Input generation and property-based testing

For each of the following classes, implement functions that generate input for test cases and write the properties that should be tested.

1. List Reversal

   This class implements an in-place reversal of arrays. An array is reversed by swapping the first element of the array with the last element, the second with the second-to-last, and so forth.

   • Implement a function that generates random arrays.
   • Come up with properties that test the function and fix any bugs you find.

   Solution:

     public static int[] generate(int length) {
       int[] result = new int[length];
       for (int i = 0; i < length; i++)
         result[i] = rand.nextInt(100);
       return result;
     }
   
     public static boolean test(int[] array) {
       int[] input = array.clone();
       int[] output = array.clone();
       try {
         reverse(output);
         reverse(output);
         return Arrays.equals(input, output);
       } catch (Exception e) {
         e.printStackTrace();
         return false;
       }
     }
   

   The test finds a bug; the reverse function does not use a temporary variable when swapping elements.

2. Base64Test

   This class implements Base64 encoding and decoding. A description of Base64 can be found on Wikipedia.

   • Implement a function that generates random input to the Base64 function; note the assumption on the encoding function.
   • Come up with a property that should hold on Base64 encoding/decoding and implement it in the test function.

   Solution:

     public static byte[] generate() {
       Random rand = new Random();
       int length = rand.nextInt(30) * 3;
       byte[] out = new byte[length];
       for (int i = 0; i < length; i++) {
         out[i] = (byte) rand.nextInt(256);
       }
       return out;
     }
   
     public static boolean test(byte[] input) {
       try {
         return Arrays.equals(input, base64Decode(base64Encode(input)));
       } catch (Exception e) {
         e.printStackTrace();
         return false;
       }
     }
   

   The test finds no bugs (note that the generated input should be divisible by 3).

3. Greatest Common Divisor

   This class implements two ways of computing the greatest common divisor of two numbers. Both methods are described on Wikipedia.

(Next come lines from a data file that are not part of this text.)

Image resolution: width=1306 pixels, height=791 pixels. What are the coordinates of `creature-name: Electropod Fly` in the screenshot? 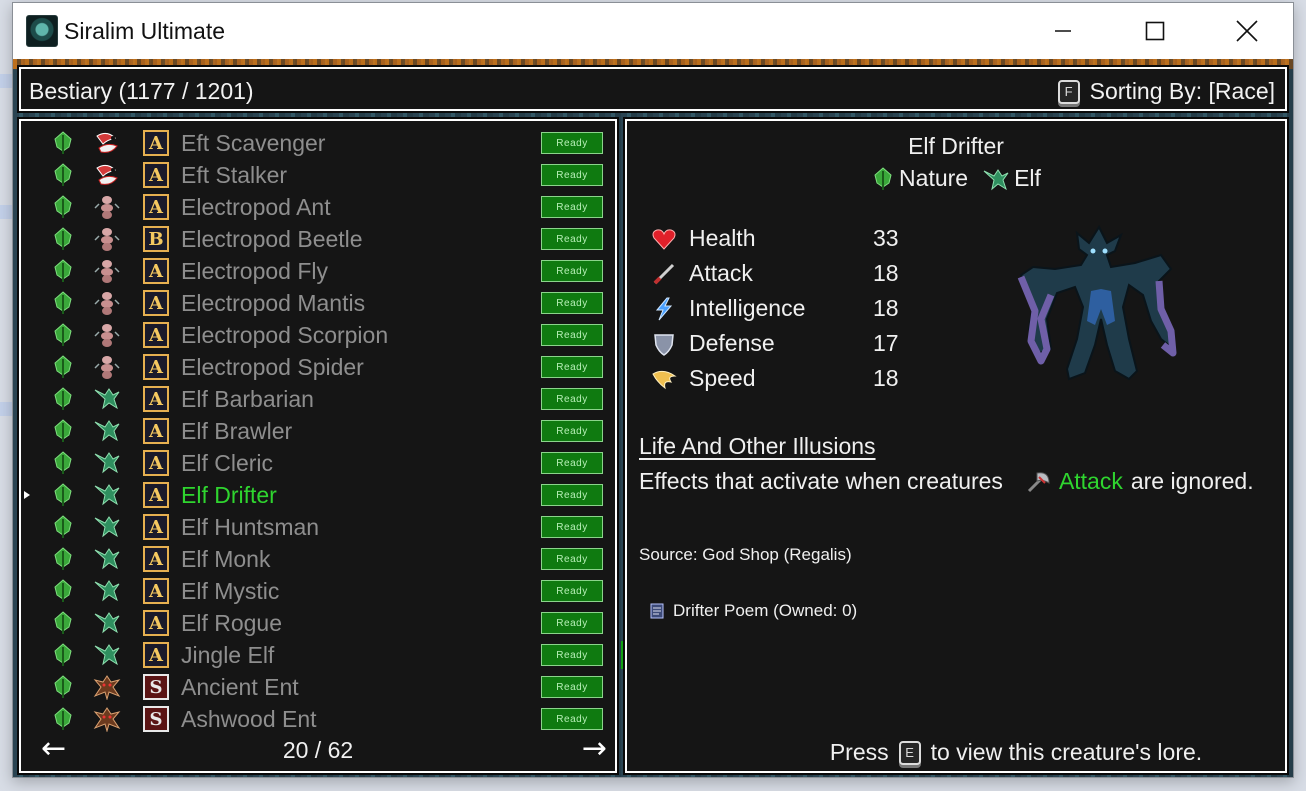 It's located at (255, 270).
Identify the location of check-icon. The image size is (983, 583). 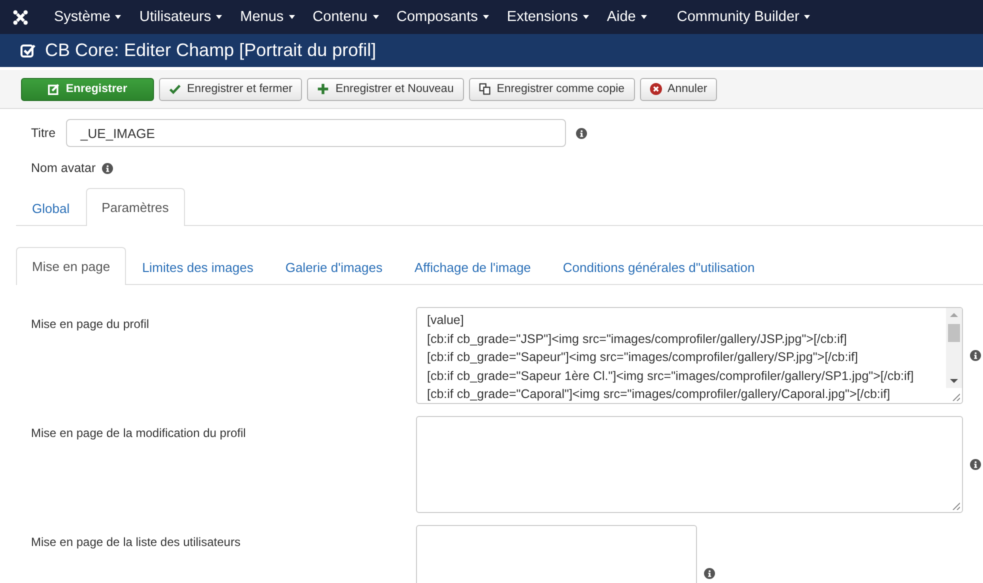
(175, 89).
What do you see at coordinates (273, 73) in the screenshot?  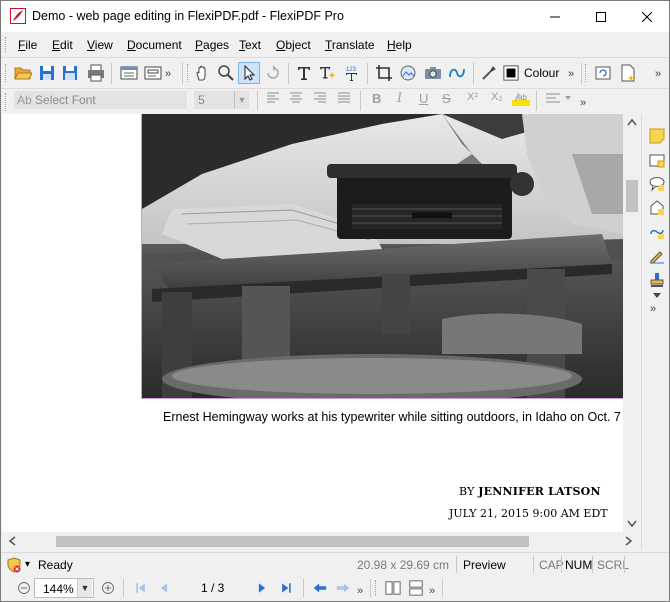 I see `rotate-button` at bounding box center [273, 73].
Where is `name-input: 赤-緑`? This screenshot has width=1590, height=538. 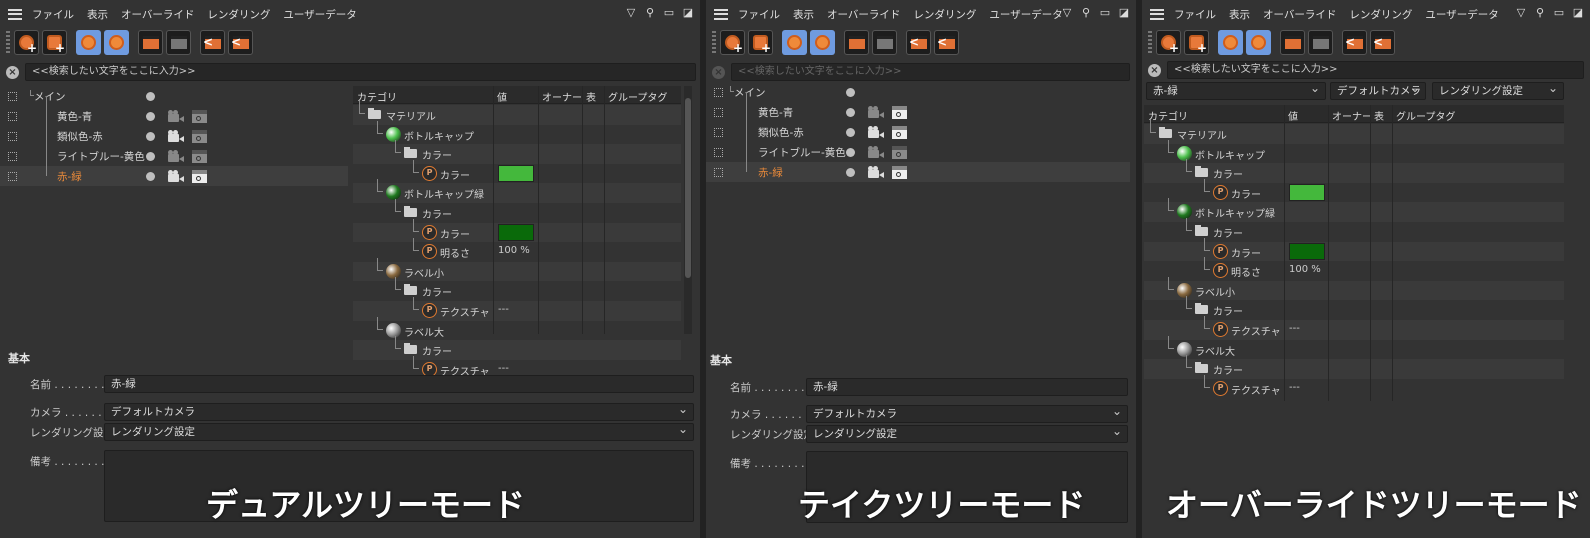
name-input: 赤-緑 is located at coordinates (967, 387).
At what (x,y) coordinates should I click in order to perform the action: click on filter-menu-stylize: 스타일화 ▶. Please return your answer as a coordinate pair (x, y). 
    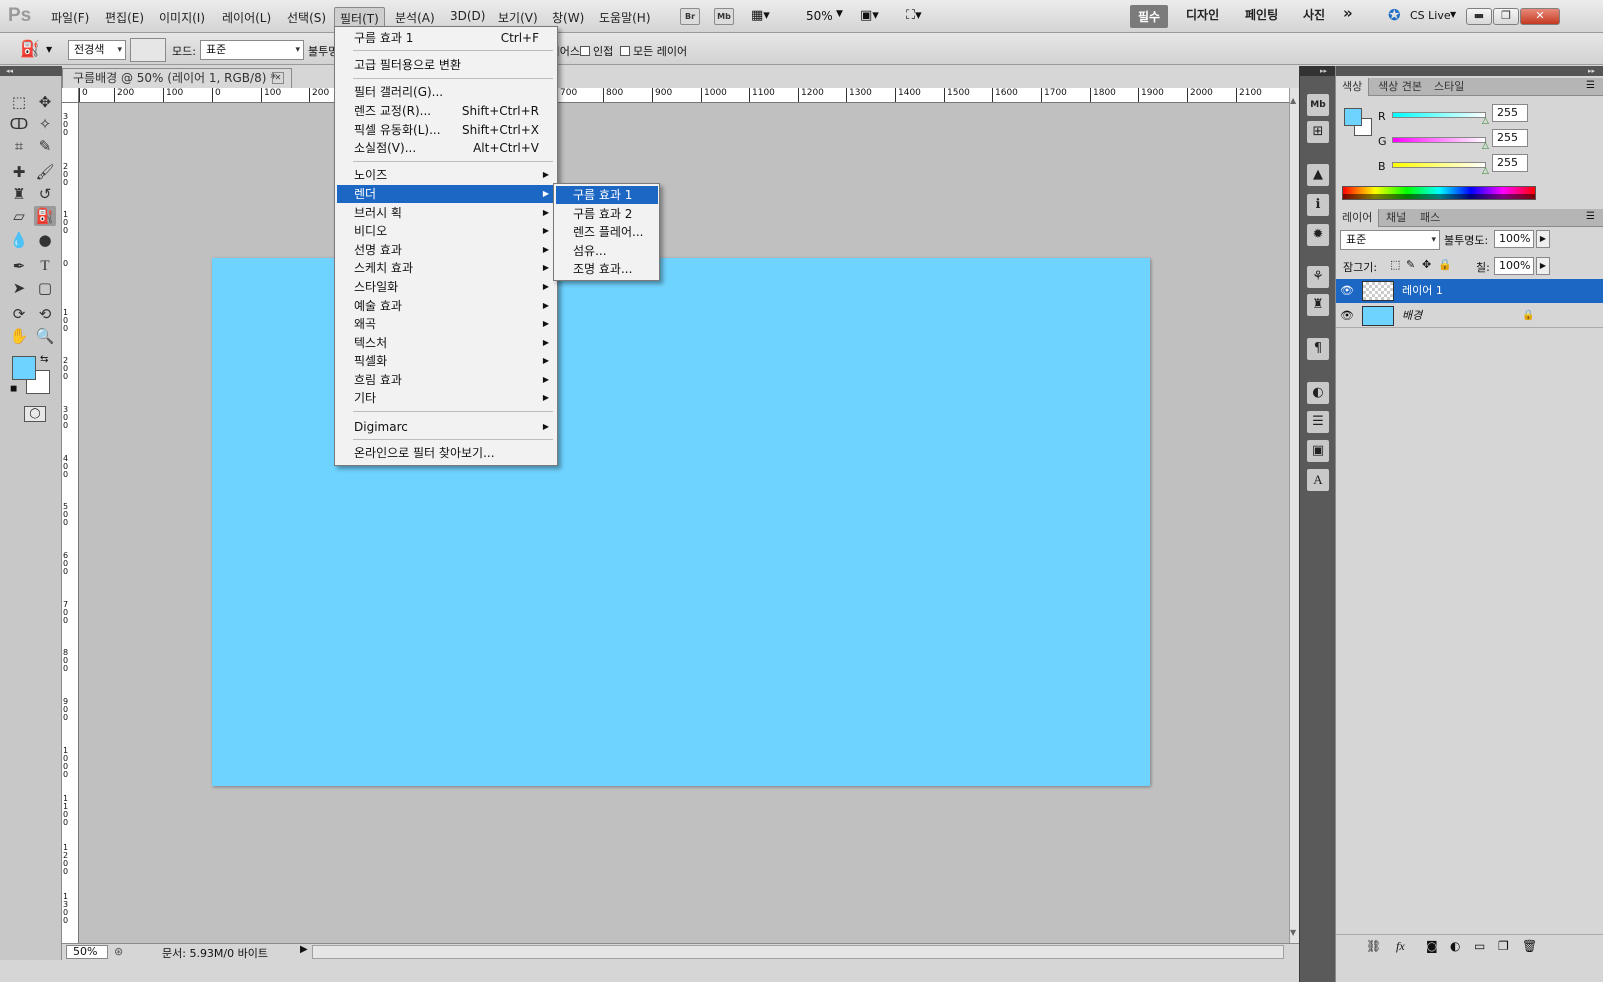
    Looking at the image, I should click on (446, 287).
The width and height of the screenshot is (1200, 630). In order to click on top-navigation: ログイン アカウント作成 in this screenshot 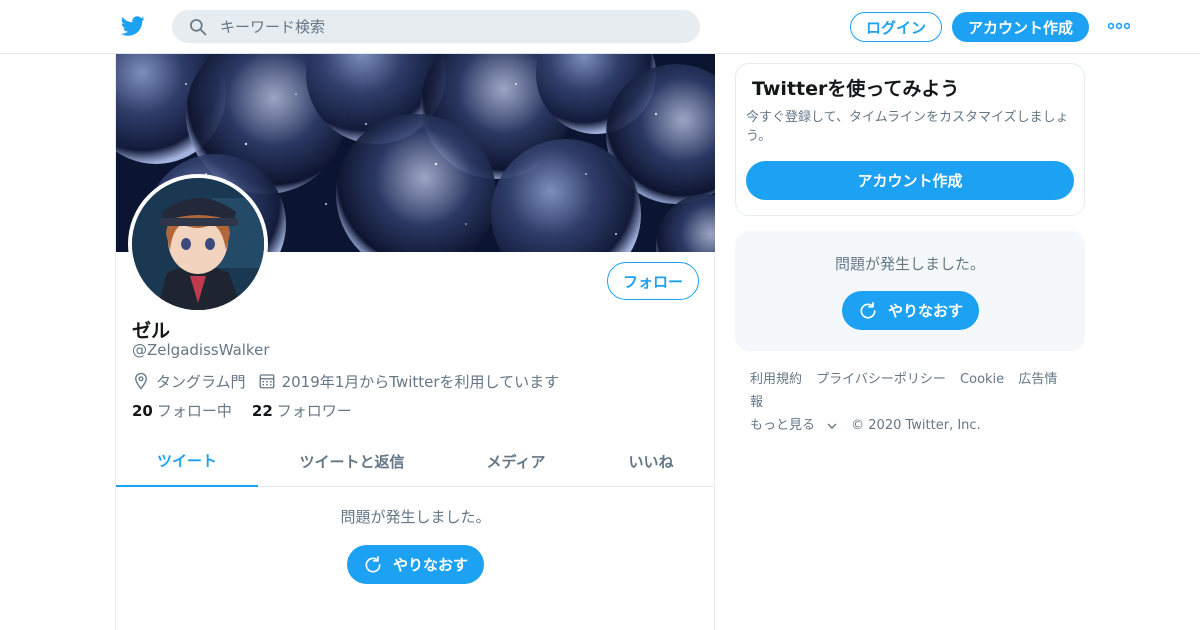, I will do `click(600, 27)`.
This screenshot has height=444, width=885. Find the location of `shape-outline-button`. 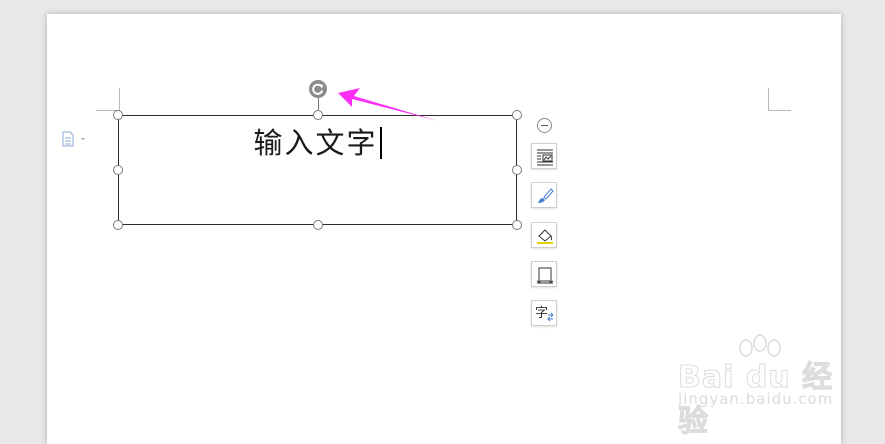

shape-outline-button is located at coordinates (544, 274).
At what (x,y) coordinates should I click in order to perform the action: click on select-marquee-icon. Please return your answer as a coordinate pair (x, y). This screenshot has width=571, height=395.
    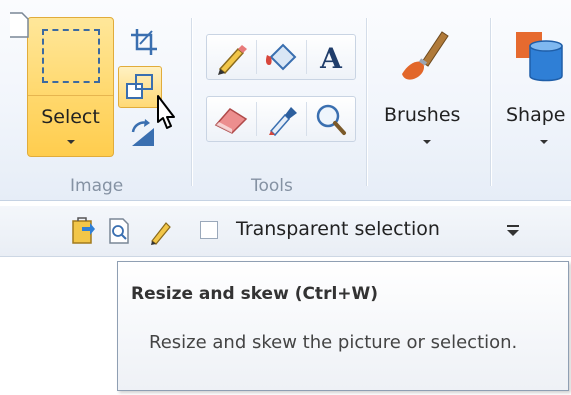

   • Implement a function that generates random values for the functions, complying with the assumptions of both methods.
   • Come up with properties that test these functions. If you find a bug, compare the wikipedia pseudo codes to the implementation.

   Solution:

     public static int randomValue() {
       return rand.nextInt(100) + 1;
     }
   
     public static boolean testEqual(int a, int b) {
       try {
         return binary(a,b) == euclid(a,b);
       } catch (Exception e) {
         e.printStackTrace();
         return false;
       }
     }
   
     public static boolean testDividesBinary(int a, int b) {
       try {
         int res = binary(a,b);
         return (a % res) == 0 && (b % res) == 0;
       } catch (Exception e) {
         e.printStackTrace();
         return false;
       }
     }
   

   The test finds a bug; the first || in the binary method should be &&.